At the centre, as you'd imagine, is a powerhouse performance by Carrey as Steven Russell. Nearly killed in a car crash, he vows to life his life his own way and embrace his so-far hidden gayness. “I'm a fag,” he mutters on the stretcher, “Big fag: that's what they'll call me.” Leaving his wife and kids, he moves to Florida with his new boyfriend (Rodrigo Santoro), but his crime spree gets out of hand, the police are involved and his lover leaves him. Russell goes to the penitentiary, where he meets the fey, blond Phillip Morris (Ewan McGregor), and the two fall in love. Or rather, Russell becomes besotted. Everything Morris wants, Morris gets, and when Russell pays for an annoying fellow inmate to be beaten up, Morris sobs, “That's the most romantic thing anyone's even done for me.” The gay scenes are surprisingly strong and upfront, making this a difficult prospect for Carrey's mainstream following, but they're necessary because this is a film about love and infatuation. Russell's love for Morris sends him back to his old ways, and from here the film becomes a whirlwind farce in which the clearly intelligent Russell is forever a step ahead of, or a step behind, the law. Deceit is in his DNA, and after a while it's kind of scary.

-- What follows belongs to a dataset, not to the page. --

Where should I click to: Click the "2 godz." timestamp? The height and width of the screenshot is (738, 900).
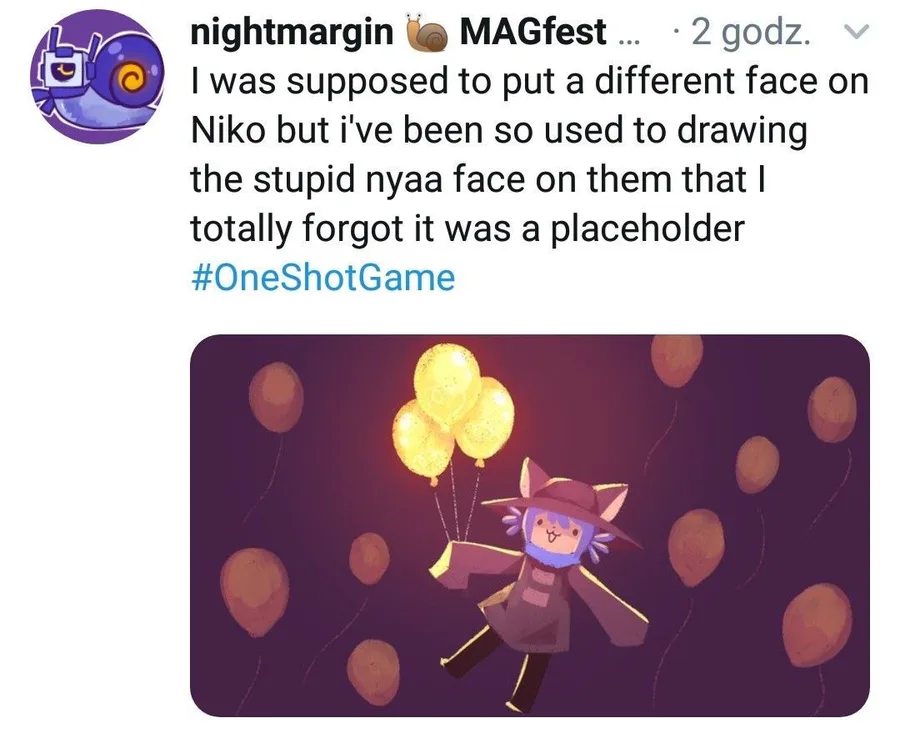coord(753,33)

McGregor plays the love interest with charm and appeal, but this is Carrey's show, and I can't help wondering how the gay press will react to his performance. There's a grotesque aspect of Russell, a ruthless streak that, despite the gifts, the chocolates and champagne he showers on the diabetic Morris, suggests a man with a serious screw loose, not just an incurable romantic. I won't tell you what happens in the end, but it really bowls a strike, turning a weird romcom into something more twisted and perhaps even important, in the most serious sense of the word. As Hollywood prepares for this year's Oscars, I wouldn't be surprised if next year there's a slot for Carrey and this astonishing film. Assuming, that is, the Academy can accept their favourite rubber-faced funnyman as not just gay but, as Russell puts it, “gay, gay, gay, gay, gay”.